GIVEN DATA:
[Start of section]

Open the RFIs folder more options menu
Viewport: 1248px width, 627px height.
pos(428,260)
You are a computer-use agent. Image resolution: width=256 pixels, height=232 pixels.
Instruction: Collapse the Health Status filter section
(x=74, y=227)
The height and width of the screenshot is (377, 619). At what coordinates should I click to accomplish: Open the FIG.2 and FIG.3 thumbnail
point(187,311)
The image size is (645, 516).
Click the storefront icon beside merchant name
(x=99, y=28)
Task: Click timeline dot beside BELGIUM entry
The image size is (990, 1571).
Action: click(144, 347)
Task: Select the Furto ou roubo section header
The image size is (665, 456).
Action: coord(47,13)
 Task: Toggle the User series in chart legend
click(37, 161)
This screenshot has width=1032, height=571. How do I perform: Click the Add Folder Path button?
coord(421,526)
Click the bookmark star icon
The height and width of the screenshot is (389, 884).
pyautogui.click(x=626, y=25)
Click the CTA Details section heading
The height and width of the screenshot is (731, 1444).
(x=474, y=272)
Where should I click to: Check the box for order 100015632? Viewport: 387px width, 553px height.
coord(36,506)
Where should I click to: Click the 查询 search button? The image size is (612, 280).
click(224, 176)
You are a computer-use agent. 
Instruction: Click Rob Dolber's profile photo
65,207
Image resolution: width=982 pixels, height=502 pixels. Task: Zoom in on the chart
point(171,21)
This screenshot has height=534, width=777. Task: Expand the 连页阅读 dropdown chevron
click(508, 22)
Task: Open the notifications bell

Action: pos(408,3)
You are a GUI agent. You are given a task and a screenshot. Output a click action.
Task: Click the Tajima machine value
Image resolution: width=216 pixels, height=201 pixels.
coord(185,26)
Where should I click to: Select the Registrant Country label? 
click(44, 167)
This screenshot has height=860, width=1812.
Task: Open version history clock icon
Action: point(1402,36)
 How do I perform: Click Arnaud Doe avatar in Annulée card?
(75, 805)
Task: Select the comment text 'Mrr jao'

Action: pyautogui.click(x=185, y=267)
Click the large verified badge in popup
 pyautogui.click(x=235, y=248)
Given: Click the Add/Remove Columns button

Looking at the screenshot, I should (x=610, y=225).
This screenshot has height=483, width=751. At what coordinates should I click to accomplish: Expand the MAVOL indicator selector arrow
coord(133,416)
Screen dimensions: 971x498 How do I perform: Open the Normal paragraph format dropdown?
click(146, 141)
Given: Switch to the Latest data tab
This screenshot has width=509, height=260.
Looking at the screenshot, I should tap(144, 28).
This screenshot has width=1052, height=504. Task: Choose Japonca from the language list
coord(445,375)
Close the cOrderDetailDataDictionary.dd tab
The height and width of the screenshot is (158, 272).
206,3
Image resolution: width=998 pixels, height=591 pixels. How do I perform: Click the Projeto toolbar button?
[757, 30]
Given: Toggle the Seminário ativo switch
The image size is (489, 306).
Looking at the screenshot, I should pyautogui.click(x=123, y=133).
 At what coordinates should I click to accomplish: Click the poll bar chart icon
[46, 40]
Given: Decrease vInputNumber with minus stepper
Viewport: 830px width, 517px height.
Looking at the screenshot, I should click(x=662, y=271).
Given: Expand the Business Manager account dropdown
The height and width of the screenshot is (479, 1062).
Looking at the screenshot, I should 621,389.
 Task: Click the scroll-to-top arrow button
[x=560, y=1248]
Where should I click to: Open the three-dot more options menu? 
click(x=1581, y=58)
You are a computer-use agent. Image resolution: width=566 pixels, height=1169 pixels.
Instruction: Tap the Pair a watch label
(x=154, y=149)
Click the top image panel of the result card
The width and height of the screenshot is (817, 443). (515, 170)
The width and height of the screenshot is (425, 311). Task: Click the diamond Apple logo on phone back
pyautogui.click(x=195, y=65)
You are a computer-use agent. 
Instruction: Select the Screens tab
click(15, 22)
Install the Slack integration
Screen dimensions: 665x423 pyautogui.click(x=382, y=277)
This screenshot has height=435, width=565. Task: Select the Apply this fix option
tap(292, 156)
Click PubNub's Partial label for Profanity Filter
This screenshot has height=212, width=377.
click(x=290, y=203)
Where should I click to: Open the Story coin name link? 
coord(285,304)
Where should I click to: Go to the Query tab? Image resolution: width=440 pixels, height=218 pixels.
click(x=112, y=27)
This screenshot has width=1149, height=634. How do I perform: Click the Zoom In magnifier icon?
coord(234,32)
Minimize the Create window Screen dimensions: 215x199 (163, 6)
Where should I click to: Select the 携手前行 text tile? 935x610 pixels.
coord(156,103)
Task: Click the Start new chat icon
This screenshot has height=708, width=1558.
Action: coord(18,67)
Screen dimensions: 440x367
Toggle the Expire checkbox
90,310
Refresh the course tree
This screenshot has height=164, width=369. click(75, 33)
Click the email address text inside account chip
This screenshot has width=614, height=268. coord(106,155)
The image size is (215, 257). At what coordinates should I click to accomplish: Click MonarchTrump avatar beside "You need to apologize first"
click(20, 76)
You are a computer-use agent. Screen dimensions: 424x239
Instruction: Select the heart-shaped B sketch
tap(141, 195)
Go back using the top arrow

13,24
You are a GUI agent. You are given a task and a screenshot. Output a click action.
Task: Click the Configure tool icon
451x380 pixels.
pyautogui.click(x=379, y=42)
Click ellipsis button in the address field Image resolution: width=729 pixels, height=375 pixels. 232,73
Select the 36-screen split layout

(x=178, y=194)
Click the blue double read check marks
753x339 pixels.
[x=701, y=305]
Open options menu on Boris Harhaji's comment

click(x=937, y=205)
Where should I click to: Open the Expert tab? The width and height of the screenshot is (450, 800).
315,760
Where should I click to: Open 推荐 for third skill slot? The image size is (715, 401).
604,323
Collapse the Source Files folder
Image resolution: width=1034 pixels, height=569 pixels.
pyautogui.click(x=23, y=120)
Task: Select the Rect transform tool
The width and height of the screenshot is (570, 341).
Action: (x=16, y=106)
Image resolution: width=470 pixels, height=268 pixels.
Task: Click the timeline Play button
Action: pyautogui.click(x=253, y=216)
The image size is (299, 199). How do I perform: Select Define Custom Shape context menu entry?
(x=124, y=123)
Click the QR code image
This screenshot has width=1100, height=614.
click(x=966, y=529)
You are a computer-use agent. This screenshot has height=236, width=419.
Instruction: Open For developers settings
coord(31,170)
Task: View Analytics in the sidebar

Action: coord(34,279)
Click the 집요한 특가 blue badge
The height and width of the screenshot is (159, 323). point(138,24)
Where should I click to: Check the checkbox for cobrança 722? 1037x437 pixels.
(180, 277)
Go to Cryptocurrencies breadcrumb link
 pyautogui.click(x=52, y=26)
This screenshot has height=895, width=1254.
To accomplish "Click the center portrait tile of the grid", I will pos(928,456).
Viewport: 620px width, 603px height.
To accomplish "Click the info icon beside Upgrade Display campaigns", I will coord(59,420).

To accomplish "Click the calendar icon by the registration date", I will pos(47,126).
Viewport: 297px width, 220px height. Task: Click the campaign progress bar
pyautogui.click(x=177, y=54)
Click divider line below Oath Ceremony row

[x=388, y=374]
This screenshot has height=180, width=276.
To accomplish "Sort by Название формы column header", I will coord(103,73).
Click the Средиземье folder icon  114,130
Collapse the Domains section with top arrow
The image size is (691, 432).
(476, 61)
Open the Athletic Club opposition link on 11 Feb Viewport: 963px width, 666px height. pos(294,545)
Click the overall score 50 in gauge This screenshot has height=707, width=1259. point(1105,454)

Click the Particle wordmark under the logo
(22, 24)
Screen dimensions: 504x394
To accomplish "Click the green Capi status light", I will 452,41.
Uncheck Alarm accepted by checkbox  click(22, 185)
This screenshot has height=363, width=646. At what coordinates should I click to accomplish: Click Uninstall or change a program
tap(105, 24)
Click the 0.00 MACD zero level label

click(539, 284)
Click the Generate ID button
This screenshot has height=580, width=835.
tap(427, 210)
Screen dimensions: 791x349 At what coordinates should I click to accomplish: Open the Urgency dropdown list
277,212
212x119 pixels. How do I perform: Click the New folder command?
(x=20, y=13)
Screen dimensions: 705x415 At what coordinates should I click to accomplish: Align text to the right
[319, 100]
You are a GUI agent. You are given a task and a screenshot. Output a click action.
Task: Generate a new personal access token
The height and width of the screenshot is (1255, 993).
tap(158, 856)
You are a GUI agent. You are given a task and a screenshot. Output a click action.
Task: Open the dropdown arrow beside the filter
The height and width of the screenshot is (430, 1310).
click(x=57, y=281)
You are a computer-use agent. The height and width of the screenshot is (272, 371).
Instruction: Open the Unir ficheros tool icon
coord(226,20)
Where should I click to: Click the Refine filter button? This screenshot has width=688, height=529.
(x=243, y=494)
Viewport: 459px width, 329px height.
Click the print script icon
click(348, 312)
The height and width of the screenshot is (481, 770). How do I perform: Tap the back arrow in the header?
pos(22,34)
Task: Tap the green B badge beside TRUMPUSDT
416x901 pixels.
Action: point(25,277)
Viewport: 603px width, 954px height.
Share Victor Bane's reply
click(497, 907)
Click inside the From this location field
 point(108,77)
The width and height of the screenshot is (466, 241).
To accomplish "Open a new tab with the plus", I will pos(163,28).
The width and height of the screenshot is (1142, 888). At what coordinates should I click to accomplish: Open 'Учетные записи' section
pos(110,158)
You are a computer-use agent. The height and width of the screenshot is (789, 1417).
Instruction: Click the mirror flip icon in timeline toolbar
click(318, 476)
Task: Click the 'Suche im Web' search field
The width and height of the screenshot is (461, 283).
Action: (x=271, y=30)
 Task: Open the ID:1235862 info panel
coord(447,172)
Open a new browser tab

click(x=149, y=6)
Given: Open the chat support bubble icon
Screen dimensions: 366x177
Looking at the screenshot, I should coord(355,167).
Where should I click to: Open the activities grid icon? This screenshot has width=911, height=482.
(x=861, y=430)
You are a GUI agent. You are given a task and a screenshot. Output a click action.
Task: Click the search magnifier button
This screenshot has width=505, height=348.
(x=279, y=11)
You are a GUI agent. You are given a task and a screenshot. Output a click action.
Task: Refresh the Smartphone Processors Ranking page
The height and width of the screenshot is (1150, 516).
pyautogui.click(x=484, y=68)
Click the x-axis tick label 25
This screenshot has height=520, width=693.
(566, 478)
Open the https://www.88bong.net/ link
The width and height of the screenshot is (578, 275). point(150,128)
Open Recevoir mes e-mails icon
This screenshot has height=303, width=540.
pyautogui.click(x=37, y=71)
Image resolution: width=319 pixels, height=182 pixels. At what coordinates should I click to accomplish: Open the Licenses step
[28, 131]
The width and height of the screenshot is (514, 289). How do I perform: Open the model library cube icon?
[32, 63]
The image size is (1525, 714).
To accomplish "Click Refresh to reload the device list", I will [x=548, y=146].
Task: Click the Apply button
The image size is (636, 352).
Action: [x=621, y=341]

[End of section]

TASK REQUIREMENTS:
Output an exact copy of the lines beginning at the one that holds "Task: Click the Apply button" and running through the final line of the records.

ANSWER FOR THIS EXERCISE:
Task: Click the Apply button
The image size is (636, 352).
Action: [x=621, y=341]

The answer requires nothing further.